(Teleborsa) – Nel 2025 il settore residenziale ha evidenziato un andamento nel complesso negativo, pur avendo registrato una contrazione nel solo primo trimestre, mentre il comparto non residenziale ha visto alti e bassi, registrando una flessione nel primo e quarto trimestre ed una crescita rilevante nel secondo e nel terzo e chiudendo l’anno con un cali marginale.
E’ quanto rileva l’ultimo rapporto dell’Istat sui permessi per costruire, da cui emerge che, nel complesso del 2025, si registra per il settore residenziale un calo del numero delle abitazioni (-4%) più accentuata rispetto a quella registrata l’anno precedente (-0,1%). Il settore non residenziale rileva un lieve calo (-0,4%), dopo quattro anni consecutivi di crescita
Nel quarto trimestre 2025, sulla base delle autorizzazioni riguardanti il comparto residenziale, si stima una crescita congiunturale sia del numero di abitazioni (+4,5%) per complessive 14.322 unità, sia della superficie utile abitabile (+2,8%) poco sopra gli 1,24 milioni di metri quadrati. L’edilizia non residenziale, invece, registra una rilevante flessione (-12,4%) rispetto al trimestre precedente e si attesta poco al di sopra dei 2,54 milioni di metri quadrati.

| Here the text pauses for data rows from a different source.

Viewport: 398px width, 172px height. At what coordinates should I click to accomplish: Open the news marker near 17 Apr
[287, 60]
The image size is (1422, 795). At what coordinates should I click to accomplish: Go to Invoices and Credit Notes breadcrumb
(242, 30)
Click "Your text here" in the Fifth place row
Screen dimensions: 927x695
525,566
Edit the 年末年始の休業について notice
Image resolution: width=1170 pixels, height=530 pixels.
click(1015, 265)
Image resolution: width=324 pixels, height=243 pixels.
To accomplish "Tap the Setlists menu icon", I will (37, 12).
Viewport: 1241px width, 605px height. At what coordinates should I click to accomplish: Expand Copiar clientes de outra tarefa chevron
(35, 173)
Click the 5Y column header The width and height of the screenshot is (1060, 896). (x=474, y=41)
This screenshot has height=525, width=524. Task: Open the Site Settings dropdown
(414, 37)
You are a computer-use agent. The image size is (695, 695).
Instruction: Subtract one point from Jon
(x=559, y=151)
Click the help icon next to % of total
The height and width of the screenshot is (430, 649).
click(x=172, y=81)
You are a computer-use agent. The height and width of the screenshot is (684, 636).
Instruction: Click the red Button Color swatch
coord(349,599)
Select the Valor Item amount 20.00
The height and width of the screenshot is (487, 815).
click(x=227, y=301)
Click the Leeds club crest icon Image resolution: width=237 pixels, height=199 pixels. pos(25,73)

Su anno, il settore residenziale mostra un notevole aumento rispetto al quarto trimestre 2024, sia del numero di abitazioni (+8,7%) sia della superficie utile abitabile (+10,0%). La superficie dei fabbricati non residenziali, invece, registra una lieve diminuzione dello 0,4% confrontata con lo stesso periodo dell’anno precedente.